We love Amazon Web Services: the last thing a fast-growing company like ours needs is to worry about how many servers to own. Much, much easier to use Amazon's technology to let our server stack grow to respond to demand.
However, it's one thing to say 'set it up so that it grows to meet demand', and slightly another to make it so. Here are our ten top tips. Some of these are detailed and technical, others are broad-brush architectural principles, but hopefully there's at least one of interest to most readers.
1. Don't design servers to shutdown
Once you have an army of servers, there will be casualties. Servers will crash, Amazon will occasionally reboot one, others will just go awol. You need to design your system to cope with chaotic shutdown, so why worry about the other kind as well? If you start from the beginning by just pulling the plug, you're more likely to be ready when the plug falls out.
2. The database is the only bottleneck
Most of the bottlenecks you might be used to from outside the cloud are dealt with by AWS. It's up to you to design to use the AWS tools. So, don't put data on disk and mount NFS, just put it in S3. Don't try to roll your own server messaging, make SQS work. Use load balancers and auto scaling groups. About the only place you're likely to have a bottleneck is in front of the database, so focus your technical smarts there.
3. Use AWS i/o
Particularly useful if you have a lot of videos coming in and out: don't send and receive them through your web servers, use AWS servers instead. Their content distribution network is simple to use, so use it. And your contributors can upload directly to S3, so let them do that too...
4. S3 upload gotcha
... although, bear in mind the annoying restriction of S3 uploads, which is that the bucket key must be the first field in the multipart upload. This can be a bit tricky, if for example your client code uses a reasonable dictionary to hold a list of fields, but you need to work around this. Groan. You can see why they might want to get the bucket key before the file contents, but before everything else?
5. Script (nearly) everything
Each step that's manual can and will go wrong at just the wrong moment. One of the beauties of AWS is that you can use fifty computers for an hour and never use them again. Take advantage of this by making it simple to create a whole environment for a short while and then throw it away. Give yourself shortcut ways to scoop up log files from an army, log into machines, and so on: time spent on this is never wasted in even the quite short term.

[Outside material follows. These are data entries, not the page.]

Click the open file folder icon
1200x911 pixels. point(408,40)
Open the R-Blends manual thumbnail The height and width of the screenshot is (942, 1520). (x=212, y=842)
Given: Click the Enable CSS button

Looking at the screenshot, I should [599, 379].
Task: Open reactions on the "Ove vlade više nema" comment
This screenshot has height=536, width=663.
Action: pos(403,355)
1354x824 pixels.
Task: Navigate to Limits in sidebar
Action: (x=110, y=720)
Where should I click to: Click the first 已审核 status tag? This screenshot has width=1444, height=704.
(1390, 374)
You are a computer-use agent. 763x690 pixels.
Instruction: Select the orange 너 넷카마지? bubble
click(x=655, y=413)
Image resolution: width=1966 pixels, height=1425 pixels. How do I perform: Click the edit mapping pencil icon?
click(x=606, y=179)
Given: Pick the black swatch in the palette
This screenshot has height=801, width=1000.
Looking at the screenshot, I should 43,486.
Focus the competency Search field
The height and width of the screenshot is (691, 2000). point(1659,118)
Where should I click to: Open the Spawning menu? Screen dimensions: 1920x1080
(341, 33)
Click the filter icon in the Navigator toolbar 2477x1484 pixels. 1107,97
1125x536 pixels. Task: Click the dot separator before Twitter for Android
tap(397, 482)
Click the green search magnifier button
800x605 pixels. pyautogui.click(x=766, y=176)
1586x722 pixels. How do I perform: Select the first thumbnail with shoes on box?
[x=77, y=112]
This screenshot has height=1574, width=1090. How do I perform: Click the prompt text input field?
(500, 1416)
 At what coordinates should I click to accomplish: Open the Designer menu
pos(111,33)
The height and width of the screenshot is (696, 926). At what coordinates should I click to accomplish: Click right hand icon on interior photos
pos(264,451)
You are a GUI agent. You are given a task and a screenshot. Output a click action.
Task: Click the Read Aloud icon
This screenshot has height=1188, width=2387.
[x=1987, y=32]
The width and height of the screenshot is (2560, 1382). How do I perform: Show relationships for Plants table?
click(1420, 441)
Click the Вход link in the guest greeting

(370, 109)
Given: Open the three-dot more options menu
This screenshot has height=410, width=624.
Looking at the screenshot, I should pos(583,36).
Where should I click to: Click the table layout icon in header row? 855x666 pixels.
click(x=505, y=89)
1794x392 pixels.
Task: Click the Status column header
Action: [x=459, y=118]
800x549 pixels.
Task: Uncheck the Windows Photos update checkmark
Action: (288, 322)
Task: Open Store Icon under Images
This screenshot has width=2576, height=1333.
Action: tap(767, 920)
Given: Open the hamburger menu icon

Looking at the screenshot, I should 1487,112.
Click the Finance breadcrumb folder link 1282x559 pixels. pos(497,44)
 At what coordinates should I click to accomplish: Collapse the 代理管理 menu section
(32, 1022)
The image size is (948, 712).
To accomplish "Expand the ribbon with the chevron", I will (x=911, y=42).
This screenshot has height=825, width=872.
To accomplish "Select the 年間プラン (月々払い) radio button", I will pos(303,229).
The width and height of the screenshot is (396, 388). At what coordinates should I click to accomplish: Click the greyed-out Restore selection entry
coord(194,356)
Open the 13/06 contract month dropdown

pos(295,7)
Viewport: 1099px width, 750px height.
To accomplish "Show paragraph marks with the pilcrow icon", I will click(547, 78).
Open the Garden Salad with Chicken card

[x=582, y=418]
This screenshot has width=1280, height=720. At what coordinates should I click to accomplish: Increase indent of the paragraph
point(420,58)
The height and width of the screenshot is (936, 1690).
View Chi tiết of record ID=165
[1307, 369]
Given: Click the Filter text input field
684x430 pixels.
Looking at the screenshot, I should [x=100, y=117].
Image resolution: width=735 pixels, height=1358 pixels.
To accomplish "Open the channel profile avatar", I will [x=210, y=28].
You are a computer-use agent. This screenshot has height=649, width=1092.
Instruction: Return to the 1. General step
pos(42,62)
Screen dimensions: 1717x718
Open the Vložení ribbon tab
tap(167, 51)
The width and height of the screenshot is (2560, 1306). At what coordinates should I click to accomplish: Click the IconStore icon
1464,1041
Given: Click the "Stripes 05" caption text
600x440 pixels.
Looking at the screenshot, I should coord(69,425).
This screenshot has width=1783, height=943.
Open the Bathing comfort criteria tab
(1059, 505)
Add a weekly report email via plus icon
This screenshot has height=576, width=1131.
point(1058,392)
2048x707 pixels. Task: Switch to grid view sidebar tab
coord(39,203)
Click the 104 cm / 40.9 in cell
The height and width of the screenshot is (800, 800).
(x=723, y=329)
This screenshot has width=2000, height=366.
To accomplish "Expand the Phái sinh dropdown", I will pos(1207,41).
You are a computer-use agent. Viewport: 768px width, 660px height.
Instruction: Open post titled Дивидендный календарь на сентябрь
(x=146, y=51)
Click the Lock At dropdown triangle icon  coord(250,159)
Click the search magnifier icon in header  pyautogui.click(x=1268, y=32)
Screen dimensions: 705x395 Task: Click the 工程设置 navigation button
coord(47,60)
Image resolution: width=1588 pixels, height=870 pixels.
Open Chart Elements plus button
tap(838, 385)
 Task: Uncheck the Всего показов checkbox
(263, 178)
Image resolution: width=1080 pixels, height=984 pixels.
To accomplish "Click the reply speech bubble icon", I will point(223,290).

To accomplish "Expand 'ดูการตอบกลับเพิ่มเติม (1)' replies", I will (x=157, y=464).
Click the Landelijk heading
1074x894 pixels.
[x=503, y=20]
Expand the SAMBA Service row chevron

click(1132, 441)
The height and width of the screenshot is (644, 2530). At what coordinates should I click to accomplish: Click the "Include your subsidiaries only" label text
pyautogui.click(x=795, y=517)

6. Don't expect things to happen immediately
All those scripts need to be robust enough to cope with major variations in the time it takes to do something. Most operations need a kind of "do it, wait for a while checking whether it happened every few seconds, finally bail if it didn't" logic.
7. Use cloud-init
If you're using linux boxes, then use the cloud-init package to tailor machines at launch time. We create one machine image for each release of our software, whether they're web servers, video processors, and whether they're in the production or test environments. Then we use a launch configuration to attach data to a machine at start up which gets picked up by cloud-init to tell the machine what to do and who to do it with. That way we have high confidence that test machines and production machines will behave the same (they're built off identical machine images) and the flexibility to add new environments and move environments to different releases without rebuilding our code.
8. Use elastic IPs for special computers
Our database servers need to be reachable by our armies of web servers and video processors. We achieve this by assigning them elastic IP addresses, which means they won't change address. It also means that if one goes down, its replacement steps into place without reconfiguring the other servers.
9. Use the Amazon-assigned public DNS name for those special computers
Once a computer has an elastic IP, it has an Amazon-assigned public DNS name, a fixed public IP, a private DNS name, and a private IP. Traffic routed via the public IP address will incur fees, the private IP and private DNS might change, so point your other servers at the public DNS name. The DNS servers inside AWS resolve this to the private IP, so there are no fees.
10. Integrate continuously
You do continuous integration, run the tests and do a build on every check-in. If you don't, then now would be a good time to start. Once the build is built, deploy it to AWS and run some tests against a real environment. Machines are cheap, so why not?